**RECORDS PROVIDED:**
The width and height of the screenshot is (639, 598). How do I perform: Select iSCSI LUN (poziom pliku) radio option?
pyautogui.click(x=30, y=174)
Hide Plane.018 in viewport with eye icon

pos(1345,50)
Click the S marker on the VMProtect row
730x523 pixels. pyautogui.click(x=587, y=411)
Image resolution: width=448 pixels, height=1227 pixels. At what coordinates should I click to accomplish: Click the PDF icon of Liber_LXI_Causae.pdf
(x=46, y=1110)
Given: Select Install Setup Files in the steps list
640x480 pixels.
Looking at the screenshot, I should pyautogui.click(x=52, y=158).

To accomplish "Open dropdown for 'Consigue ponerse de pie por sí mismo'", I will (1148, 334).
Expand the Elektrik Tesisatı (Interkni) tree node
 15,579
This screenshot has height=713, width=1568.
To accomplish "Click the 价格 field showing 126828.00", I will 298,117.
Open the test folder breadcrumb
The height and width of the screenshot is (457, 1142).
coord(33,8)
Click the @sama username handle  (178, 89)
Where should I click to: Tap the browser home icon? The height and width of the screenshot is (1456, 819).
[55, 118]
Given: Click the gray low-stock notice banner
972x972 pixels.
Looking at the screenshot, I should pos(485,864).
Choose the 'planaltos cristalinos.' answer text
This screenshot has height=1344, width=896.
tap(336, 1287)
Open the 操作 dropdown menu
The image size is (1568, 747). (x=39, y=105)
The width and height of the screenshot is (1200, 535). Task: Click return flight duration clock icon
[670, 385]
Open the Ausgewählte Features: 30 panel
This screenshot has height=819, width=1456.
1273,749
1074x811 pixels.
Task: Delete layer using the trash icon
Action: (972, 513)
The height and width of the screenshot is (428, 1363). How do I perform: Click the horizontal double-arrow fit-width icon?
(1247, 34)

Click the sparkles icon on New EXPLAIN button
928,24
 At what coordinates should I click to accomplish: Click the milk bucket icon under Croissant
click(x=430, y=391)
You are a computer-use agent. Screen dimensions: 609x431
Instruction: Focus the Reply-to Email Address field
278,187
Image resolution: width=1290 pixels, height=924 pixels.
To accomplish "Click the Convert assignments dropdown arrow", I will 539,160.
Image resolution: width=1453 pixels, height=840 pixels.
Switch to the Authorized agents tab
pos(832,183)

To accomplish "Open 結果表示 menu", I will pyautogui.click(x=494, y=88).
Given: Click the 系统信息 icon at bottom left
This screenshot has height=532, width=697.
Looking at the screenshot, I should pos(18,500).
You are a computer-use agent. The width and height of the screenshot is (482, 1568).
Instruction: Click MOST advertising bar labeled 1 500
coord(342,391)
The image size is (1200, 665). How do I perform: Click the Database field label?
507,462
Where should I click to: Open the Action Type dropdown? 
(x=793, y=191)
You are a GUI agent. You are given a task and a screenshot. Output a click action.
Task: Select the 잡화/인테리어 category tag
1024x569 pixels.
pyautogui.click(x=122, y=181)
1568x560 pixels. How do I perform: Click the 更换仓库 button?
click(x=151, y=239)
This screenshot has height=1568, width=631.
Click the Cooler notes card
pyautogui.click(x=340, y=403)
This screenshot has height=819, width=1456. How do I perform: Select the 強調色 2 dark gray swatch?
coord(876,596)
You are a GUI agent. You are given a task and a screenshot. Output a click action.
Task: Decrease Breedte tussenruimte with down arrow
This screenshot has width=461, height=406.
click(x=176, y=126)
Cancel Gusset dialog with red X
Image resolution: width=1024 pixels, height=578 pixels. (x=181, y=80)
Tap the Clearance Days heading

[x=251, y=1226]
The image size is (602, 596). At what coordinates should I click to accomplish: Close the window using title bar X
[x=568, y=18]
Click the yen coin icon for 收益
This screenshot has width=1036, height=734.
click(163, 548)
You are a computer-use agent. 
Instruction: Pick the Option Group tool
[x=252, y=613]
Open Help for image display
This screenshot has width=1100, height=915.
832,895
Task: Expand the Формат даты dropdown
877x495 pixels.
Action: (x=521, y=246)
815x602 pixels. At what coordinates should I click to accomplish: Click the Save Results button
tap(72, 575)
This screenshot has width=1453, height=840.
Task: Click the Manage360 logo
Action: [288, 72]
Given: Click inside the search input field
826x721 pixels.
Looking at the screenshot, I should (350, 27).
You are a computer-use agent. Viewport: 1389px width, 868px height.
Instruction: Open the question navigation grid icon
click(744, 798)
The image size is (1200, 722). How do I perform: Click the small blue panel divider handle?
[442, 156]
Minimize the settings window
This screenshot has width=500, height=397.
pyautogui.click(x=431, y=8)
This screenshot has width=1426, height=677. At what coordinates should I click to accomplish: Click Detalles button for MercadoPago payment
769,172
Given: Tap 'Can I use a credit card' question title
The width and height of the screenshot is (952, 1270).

**WHAT YOU WILL DO:**
Turn all of the material above into a numbered list with one line per item, omitting the blank lines.

**TASK SOLUTION:**
1. The width and height of the screenshot is (639, 598). How do I perform: Select iSCSI LUN (poziom pliku) radio option?
2. pyautogui.click(x=30, y=174)
3. Hide Plane.018 in viewport with eye icon
4. pos(1345,50)
5. Click the S marker on the VMProtect row
6. 730x523 pixels. pyautogui.click(x=587, y=411)
7. Image resolution: width=448 pixels, height=1227 pixels. At what coordinates should I click to accomplish: Click the PDF icon of Liber_LXI_Causae.pdf
8. (x=46, y=1110)
9. Given: Select Install Setup Files in the steps list
10. 640x480 pixels.
11. Looking at the screenshot, I should pyautogui.click(x=52, y=158).
12. To accomplish "Open dropdown for 'Consigue ponerse de pie por sí mismo'", I will (1148, 334).
13. Expand the Elektrik Tesisatı (Interkni) tree node
14.  15,579
15. This screenshot has height=713, width=1568.
16. To accomplish "Click the 价格 field showing 126828.00", I will 298,117.
17. Open the test folder breadcrumb
18. The height and width of the screenshot is (457, 1142).
19. coord(33,8)
20. Click the @sama username handle  (178, 89)
21. Where should I click to: Tap the browser home icon? The height and width of the screenshot is (1456, 819).
22. [55, 118]
23. Given: Click the gray low-stock notice banner
24. 972x972 pixels.
25. Looking at the screenshot, I should pos(485,864).
26. Choose the 'planaltos cristalinos.' answer text
27. This screenshot has height=1344, width=896.
28. tap(336, 1287)
29. Open the 操作 dropdown menu
30. The image size is (1568, 747). (x=39, y=105)
31. The width and height of the screenshot is (1200, 535). Task: Click return flight duration clock icon
32. [670, 385]
33. Open the Ausgewählte Features: 30 panel
34. This screenshot has height=819, width=1456.
35. 1273,749
36. 1074x811 pixels.
37. Task: Delete layer using the trash icon
38. Action: (972, 513)
39. The height and width of the screenshot is (428, 1363). How do I perform: Click the horizontal double-arrow fit-width icon?
40. (1247, 34)
41. Click the sparkles icon on New EXPLAIN button
42. 928,24
43.  At what coordinates should I click to accomplish: Click the milk bucket icon under Croissant
44. click(x=430, y=391)
45. You are a computer-use agent. Screen dimensions: 609x431
46. Instruction: Focus the Reply-to Email Address field
47. 278,187
48. Image resolution: width=1290 pixels, height=924 pixels.
49. To accomplish "Click the Convert assignments dropdown arrow", I will 539,160.
50. Image resolution: width=1453 pixels, height=840 pixels.
51. Switch to the Authorized agents tab
52. pos(832,183)
53. To accomplish "Open 結果表示 menu", I will pyautogui.click(x=494, y=88).
54. Given: Click the 系统信息 icon at bottom left
55. This screenshot has height=532, width=697.
56. Looking at the screenshot, I should pos(18,500).
57. You are a computer-use agent. The width and height of the screenshot is (482, 1568).
58. Instruction: Click MOST advertising bar labeled 1 500
59. coord(342,391)
60. The image size is (1200, 665). How do I perform: Click the Database field label?
61. 507,462
62. Where should I click to: Open the Action Type dropdown? 
63. (x=793, y=191)
64. You are a GUI agent. You are given a task and a screenshot. Output a click action.
65. Task: Select the 잡화/인테리어 category tag
66. 1024x569 pixels.
67. pyautogui.click(x=122, y=181)
68. 1568x560 pixels. How do I perform: Click the 更换仓库 button?
69. click(x=151, y=239)
70. This screenshot has height=1568, width=631.
71. Click the Cooler notes card
72. pyautogui.click(x=340, y=403)
73. This screenshot has height=819, width=1456. How do I perform: Select the 強調色 2 dark gray swatch?
74. coord(876,596)
75. You are a GUI agent. You are given a task and a screenshot. Output a click action.
76. Task: Decrease Breedte tussenruimte with down arrow
77. This screenshot has width=461, height=406.
78. click(x=176, y=126)
79. Cancel Gusset dialog with red X
80. Image resolution: width=1024 pixels, height=578 pixels. (x=181, y=80)
81. Tap the Clearance Days heading
82. [x=251, y=1226]
83. The image size is (602, 596). At what coordinates should I click to accomplish: Close the window using title bar X
84. [x=568, y=18]
85. Click the yen coin icon for 收益
86. This screenshot has width=1036, height=734.
87. click(163, 548)
88. You are a computer-use agent. 
89. Instruction: Pick the Option Group tool
90. [x=252, y=613]
91. Open Help for image display
92. This screenshot has width=1100, height=915.
93. 832,895
94. Task: Expand the Формат даты dropdown
95. 877x495 pixels.
96. Action: (x=521, y=246)
97. 815x602 pixels. At what coordinates should I click to accomplish: Click the Save Results button
98. tap(72, 575)
99. This screenshot has width=1453, height=840.
100. Task: Click the Manage360 logo
101. Action: [288, 72]
102. Given: Click inside the search input field
103. 826x721 pixels.
104. Looking at the screenshot, I should (350, 27).
105. You are a computer-use agent. Viewport: 1389px width, 868px height.
106. Instruction: Open the question navigation grid icon
107. click(744, 798)
108. The image size is (1200, 722). How do I perform: Click the small blue panel divider handle?
109. [442, 156]
110. Minimize the settings window
111. This screenshot has width=500, height=397.
112. pyautogui.click(x=431, y=8)
113. This screenshot has width=1426, height=677. At what coordinates should I click to accomplish: Click Detalles button for MercadoPago payment
114. 769,172
115. Given: Tap 'Can I use a credit card' question title
116. The width and height of the screenshot is (952, 1270).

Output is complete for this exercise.